EXERCISES TO COMPLETE:
(a) For each of the three statements, say yes or no to whether it agrees with the gear discussion, and quote the exact words that settle it. (i) The high end of PvE calls for groups of 25. (ii) The last post says its writer reached exalted with SSO mostly through battlegrounds. (iii) Bell says PvP gear can be bought with badges and tier tokens.
(b) Reproduce the gear discussion without changes, starting at the words "PvP requires smaller" and stopping after "even when solo.".

PvE is not able to be solo'd, so it does not make sense to get the gear through solo play.

Anonymous said...

@bell:

What you miss is that BGs provide a solo means for end-game PvP'ers (Arena) to get "caught up" gear wise with those who have been playing through the entire progression. There isn't an equivalent in PvE.

BG:Arena =/= heoric 5-mans:current end-game raids

Furthermore BG are in themselves a viable and fun means to continue playing the game once you reach lvl 70 completely solo and at your own pace (30min here, 2 hours there, etc.). What's the equivalent in PvE? Dailies?

I think most would agree that "current" end-game PvE (now T6) is analogous to "current" end-game PvE S4. But BGs have no PvE peer and heroic 5-mans/badge loot does not have an analog in PvP. And this is made worst by the fact that some PvP gear (for certain slots and specs) is "better" than equivlant PvE gear and significantly easier to obtain. Hence the bickering between PvP'rs and PvE'rs. What some see as an Apple-to-Apple comparison is really an Apple-to-Orange comparison. Blame Blizzard.

Bell said...

@felkan - actually...yes. Dailies. Farming. Belt of Blasting? Primal Mooncloth? Thunderhawk? Shadowcloth? These are roughly equal to (and in some cases better than) T5, just as Merciless is roughly equal to T5, though these won't get you questioned by your RL. Though you cannot catch up to the exact same extent you can in PvP, it's because of a simple idea:

PvP requires smaller groups than PvE. The "high end" of PvP is no larger than a five-man arena team. The high end of PvE, however, is 25.

It makes sense to go from solo to fives; that's how it works in PvE as well. But PvE just continues it on to be solo's-5's-10's-25's. It's a very different progression as you pointed out. You cannot "solo" to high-end raiding equivalents because unless you are in the environment where you can get that amount of people together, it's completely unnecessary. Whereas BGs are much easier and more enjoyable when one has the PvP gear to survive, even when solo.

And, something I did not go too in-depth into before is that there is PvE-obtained gear you can use in PvP. The healing badge shoulders, though PvE in nature, can be gemmed for PvP and have been used by 2k+ rating resto druids. You can purchase PvP gear through badges and tier tokens.

The grinds are different on purpose, but both of them do overlap to roughly the same extent. I know healers need the cloak and the battlemaster's trink from badges for their PvP sets just as I know ferals who want those Merciless shoulders from BG play.

Once you get to level 70 yes, you begin to run out of solo PvE content. But does it make sense to create one-mannable instances? All there is to solo is quests, and there are plenty of those at 70, refreshing everyday, that give you the money to purchase your Belt of Blasting.

Anonymous said...

@bell: While the BoE craftable items do fill some gaps they come nowhere near the complete sets I can obtain from BGs.

As a feral Kitty there 2-3 BoE craftables worth purchasing. 1 as a feral tank. In a BG, I can obtain 8+ pieces of gear, plus trinkets.

If dailies gave you mats, enough gold, etc. to obtain a T4/5 item once per week, you'd have an argument, but they don't. I've been exalted with SSO for some time (mostly from dailies), all I have from that is a neck piece, some gold (used to buy mats for one belt) and 4-5 badges. In the same time I could have (playing as crappy as I do), in BGs, obtained 4-6 pieces of gear.

SUPPLIED INFORMATION:

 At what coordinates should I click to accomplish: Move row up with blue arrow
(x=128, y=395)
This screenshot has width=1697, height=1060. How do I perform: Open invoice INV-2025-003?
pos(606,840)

TASK-BY-TASK RESULTS:
(a)
(i) Yes: "The high end of PvE, however, is 25."
(ii) No: "I've been exalted with SSO for some time (mostly from dailies)"
(iii) Yes: "You can purchase PvP gear through badges and tier tokens."

(b)
PvP requires smaller groups than PvE. The "high end" of PvP is no larger than a five-man arena team. The high end of PvE, however, is 25.

It makes sense to go from solo to fives; that's how it works in PvE as well. But PvE just continues it on to be solo's-5's-10's-25's. It's a very different progression as you pointed out. You cannot "solo" to high-end raiding equivalents because unless you are in the environment where you can get that amount of people together, it's completely unnecessary. Whereas BGs are much easier and more enjoyable when one has the PvP gear to survive, even when solo.